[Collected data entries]
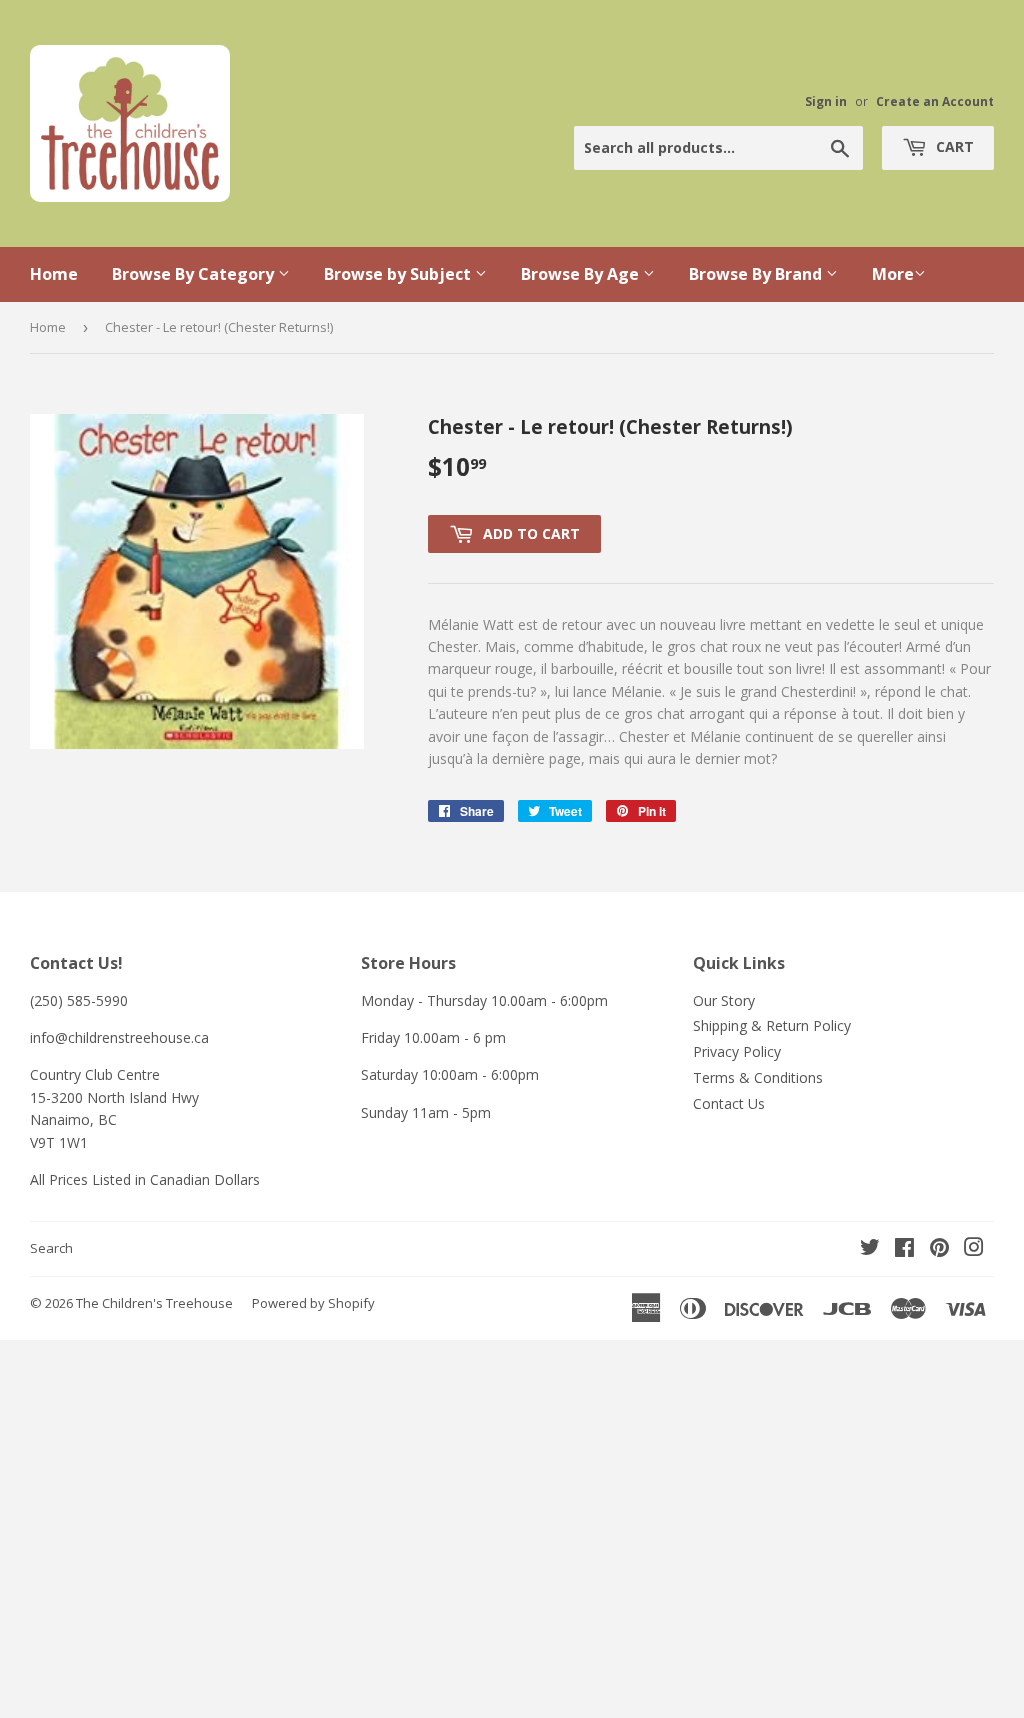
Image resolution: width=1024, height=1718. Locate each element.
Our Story (724, 1000)
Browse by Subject (399, 274)
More (893, 274)
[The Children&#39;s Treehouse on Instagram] (974, 1249)
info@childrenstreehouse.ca (119, 1037)
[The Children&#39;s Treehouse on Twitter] (870, 1249)
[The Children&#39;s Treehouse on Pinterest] (939, 1249)
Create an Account (935, 101)
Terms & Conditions (758, 1077)
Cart (953, 146)
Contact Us (729, 1103)
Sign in (826, 101)
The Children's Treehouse (154, 1303)
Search (51, 1248)
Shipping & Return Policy (772, 1025)
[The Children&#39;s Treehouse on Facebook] (904, 1249)
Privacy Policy (737, 1051)
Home (54, 274)
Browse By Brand (757, 274)
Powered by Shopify (313, 1303)
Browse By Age (582, 274)
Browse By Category (195, 274)
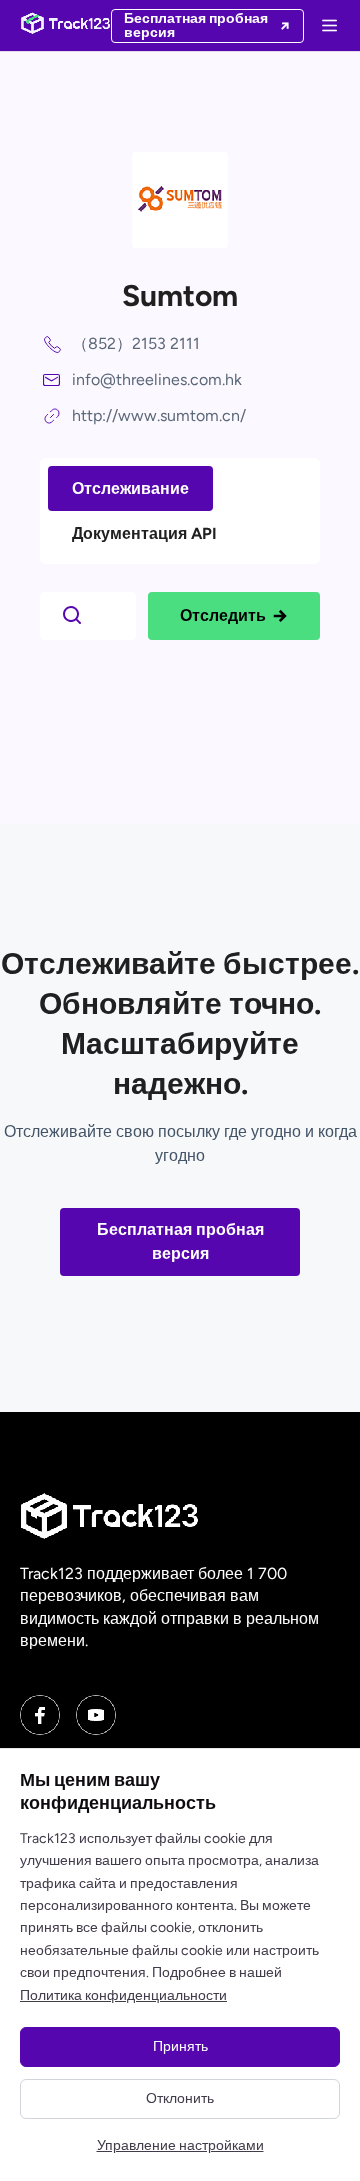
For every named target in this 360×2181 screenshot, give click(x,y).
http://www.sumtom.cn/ (159, 415)
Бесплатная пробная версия (180, 1241)
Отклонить (180, 2098)
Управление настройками (180, 2145)
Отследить (223, 615)
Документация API (144, 533)
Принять (180, 2046)
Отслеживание (130, 488)
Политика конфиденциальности (123, 1995)
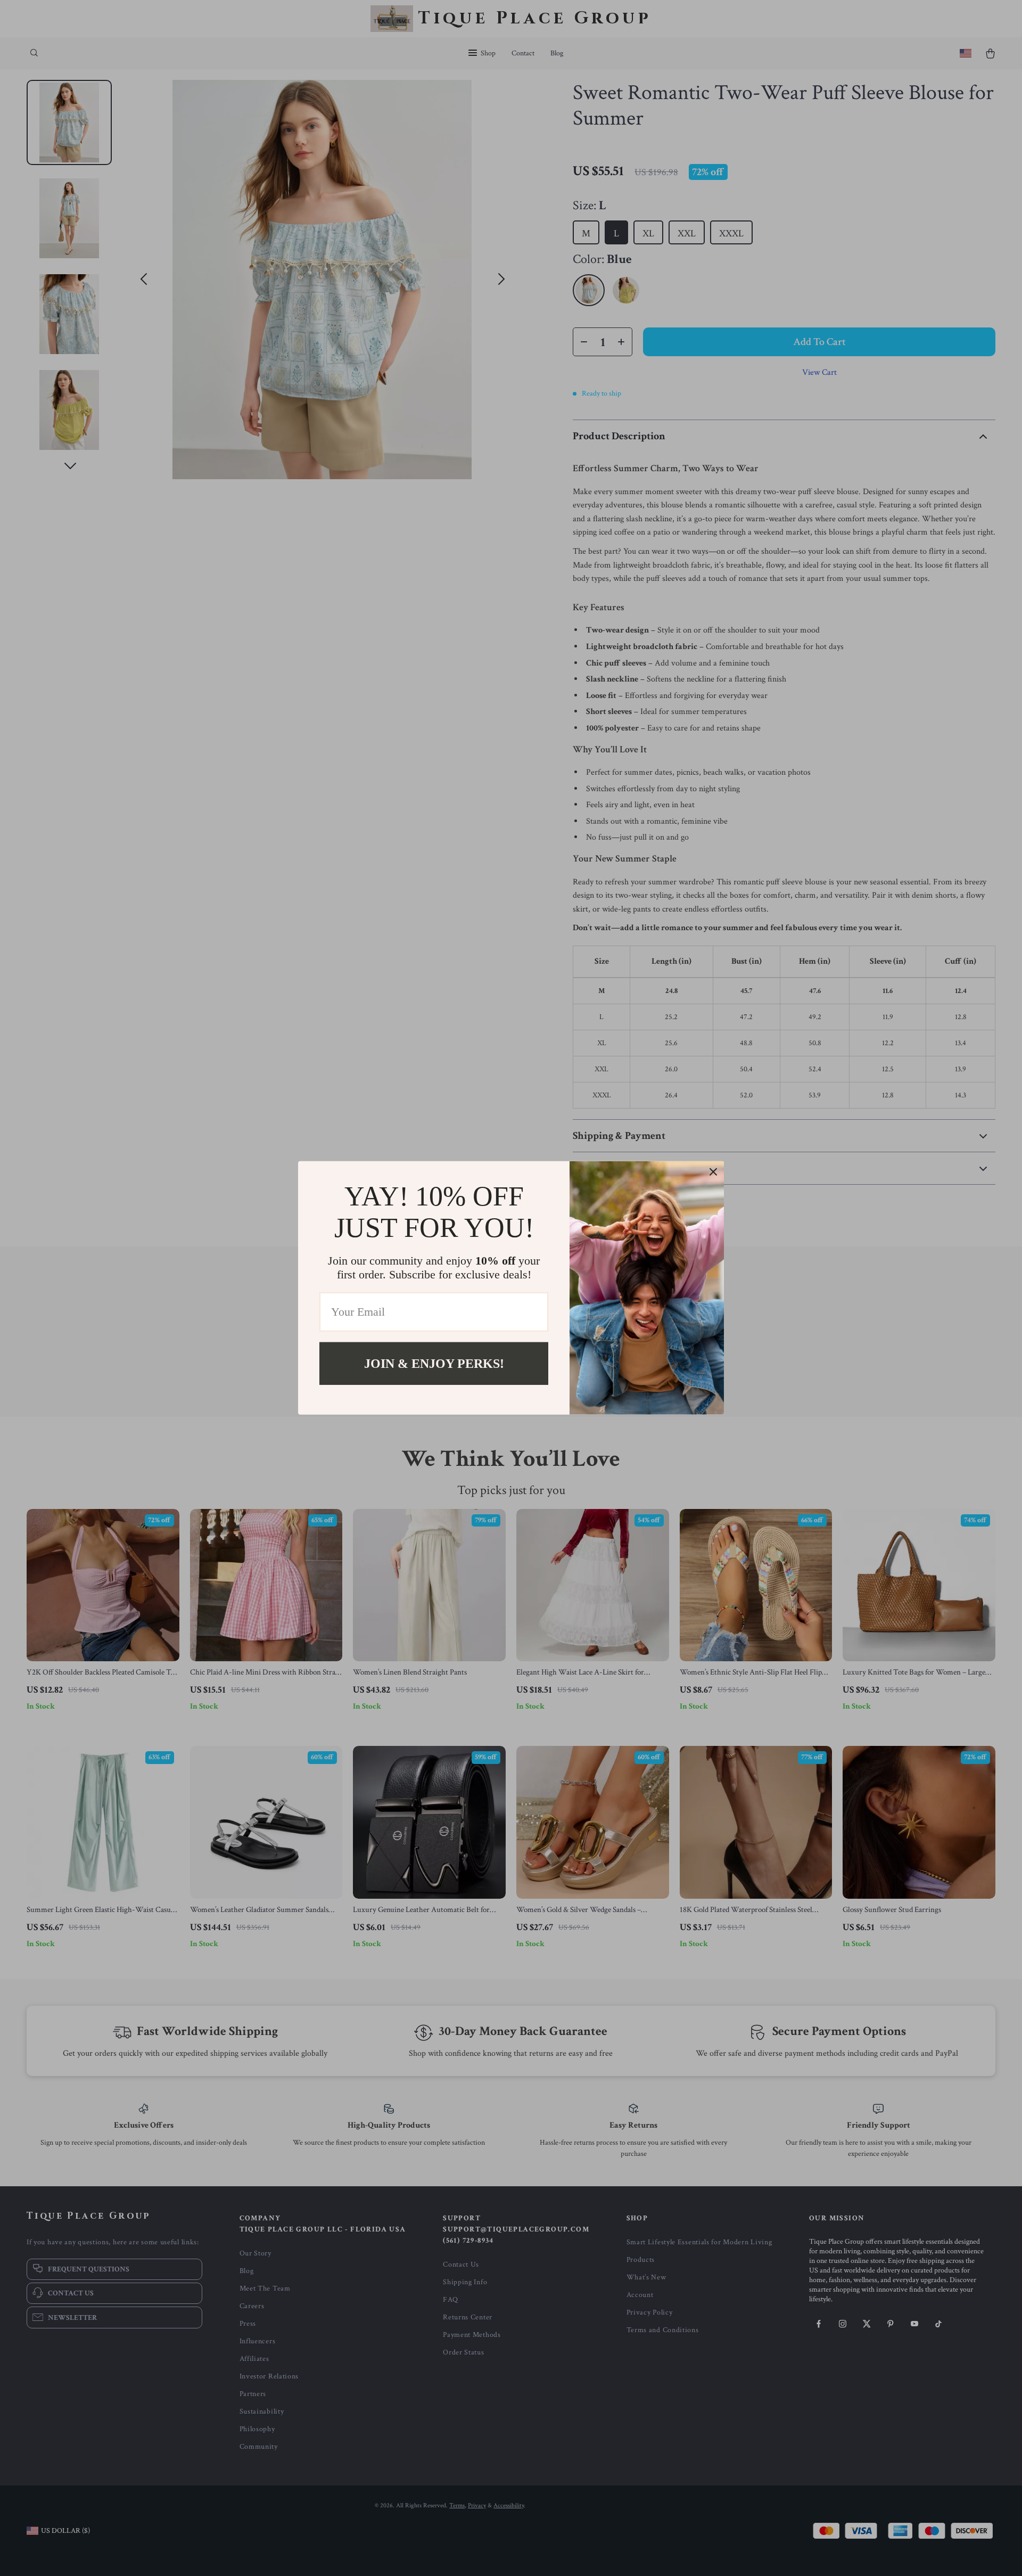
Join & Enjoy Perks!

What you have to do »
Repeat the records word for word, skipping pictures.

Answer to the exercise »
Image resolution: width=1024, height=1718. Locate each element.
Our Story (724, 1000)
Browse by Subject (399, 274)
More (893, 274)
[The Children&#39;s Treehouse on Instagram] (974, 1249)
info@childrenstreehouse.ca (119, 1037)
[The Children&#39;s Treehouse on Twitter] (870, 1249)
[The Children&#39;s Treehouse on Pinterest] (939, 1249)
Create an Account (935, 101)
Terms & Conditions (758, 1077)
Cart (953, 146)
Contact Us (729, 1103)
Sign in (826, 101)
The Children's Treehouse (154, 1303)
Search (51, 1248)
Shipping & Return Policy (772, 1025)
[The Children&#39;s Treehouse on Facebook] (904, 1249)
Privacy Policy (737, 1051)
Home (54, 274)
Browse By Brand (757, 274)
Powered by Shopify (313, 1303)
Browse By Age (582, 274)
Browse By Category (195, 274)
For every named target in this 360×2181 screenshot, give click(x,y).
http://www.sumtom.cn/ (159, 415)
Бесплатная пробная версия (180, 1241)
Отклонить (180, 2098)
Управление настройками (180, 2145)
Отследить (223, 615)
Документация API (144, 533)
Принять (180, 2046)
Отслеживание (130, 488)
Политика конфиденциальности (123, 1995)
Join & Enjoy Perks!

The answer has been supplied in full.